Delta, Sears Customer Data Breach Exposes Risks of Third Party Providers Once Again

Once again, a third-party vendor may have exposed sensitive credit card information of hundreds of thousands of Delta Air Lines and Sears. The attack shows the vulnerability to reputation and risk from attacks on third party vendors.

The company, [24]7.ai, a customer services company, says that it was a malware attack in late 2017 that made the attack possible.

Both Sears and Delta pointed the blame soundly, and apparently rightfully so, at [24]7.ai. Both Sears and Delta said that [24]7.ai didn’t inform them of the breach until very recently.

Here’s Delta’s response:

On March 28, Delta was notified by [24]7.ai, a company that provides online chat services for Delta and many other companies, that [24]7.ai had been involved in a cyber incident. It is our understanding that the incident occurred at [24]7.ai from Sept. 26 to Oct. 12, 2017 and that during this time certain customer payment information for [24]7.ai clients, including Delta, may have been accessed – no other customer personal information, such as passport, government ID, security or SkyMiles information was impacted.

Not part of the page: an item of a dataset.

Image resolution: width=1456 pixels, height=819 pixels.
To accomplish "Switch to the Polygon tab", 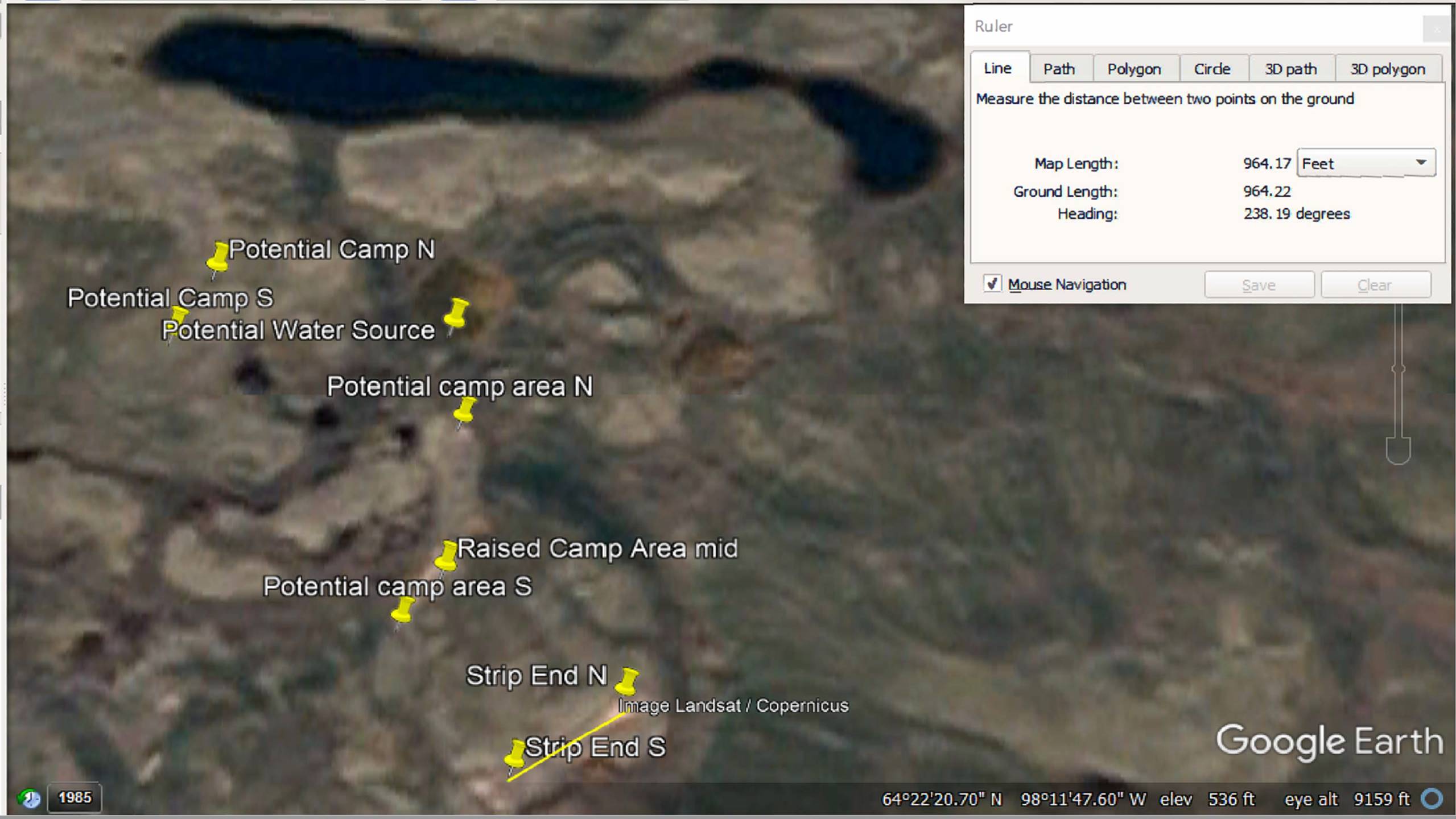I will (1134, 69).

 Here's the statement from Sears:

[24]7.ai, a company that provides online support services to Sears and Kmart, notified us, as well as a number of other companies, that they experienced a security incident last fall.  We believe this incident involved unauthorized access to less than 100,000 of our customers’ credit card information.  As soon as [24]7.ai informed us in mid-March 2018, we immediately notified the credit card companies to prevent potential fraud, and launched a thorough investigation with federal law enforcement authorities, our banking partners, and IT security firms.

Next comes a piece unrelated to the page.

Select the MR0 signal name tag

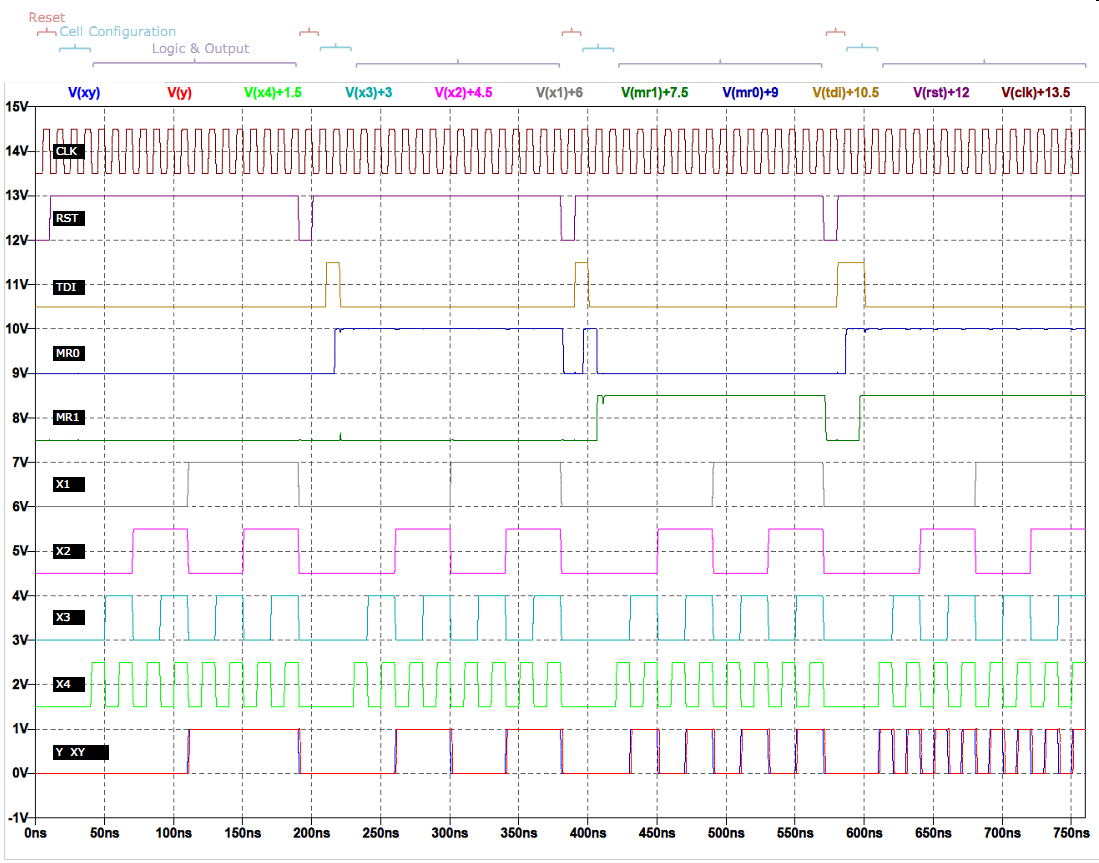click(68, 353)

As a result of that investigation, we believe the credit card information for certain customers who transacted online between September 27, 2017 and October 12, 2017 may have been compromised.

Disappointingly, while cruising over [24]7.ai’s website www.247.ai, I couldn’t find any information about the breach. There was plenty of information about AI and customer service, virtual agent benefits, competitive analysis, and links to charitable news coverage. It’s apology or culpability for a breach of several hundred thousand customers? How the company will avoid such outcomes in the future? Nope. If such information is on the company’s website, I couldn’t find it.

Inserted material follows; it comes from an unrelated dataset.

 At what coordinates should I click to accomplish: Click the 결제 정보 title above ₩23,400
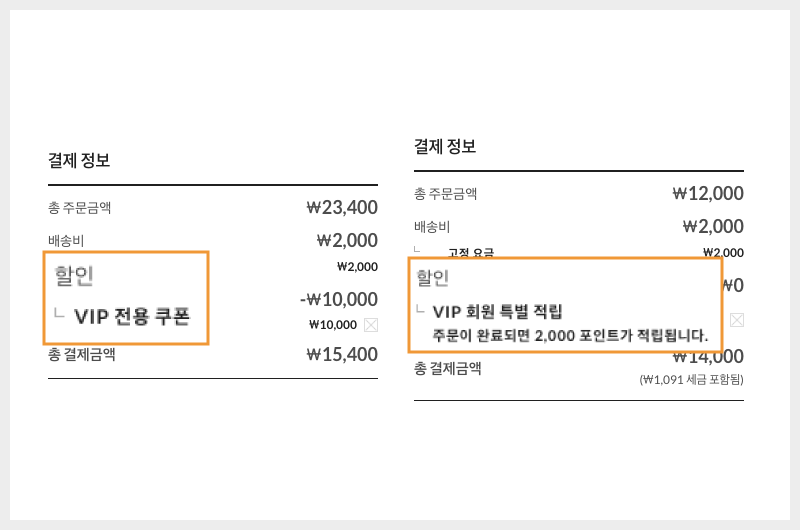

Will customers of Sears and Delta hold [24]7.ai responsible? No. They are going to hold Sears and Delta responsible. This shows while it’s possible to outsource risk, it’s not possible to outsource responsibility — not in the eyes of the customers.

While many enterprises I interview do have a process to vet the security of third parties, too many actually do not. I’d say about half do not. This is interesting despite the steady news of third-party security breaches. As more enterprises outsource non-core services to third party providers, it’s important that the contracts with external vendors include security checks.

In a survey conducted two years ago by the Ponemon Institute for BuckleySandler LLP  and Treliant Risk Advisors LLC found that More than a third of businesses "do not believe their primary third-party vendor would notify them if a data breach involving sensitive and confidential information occurred,"

At least [24]7.ai proved late is (somewhat) better than never.

That survey also found that while 37 percent of respondents did not believe that they would be notified by their third-party vendors, a very high 73 percent did not think that fourth-n^th vendors [indirect service providers or subcontractors hired by a third-party vendor] would notify the parties unpon identifying a data breach.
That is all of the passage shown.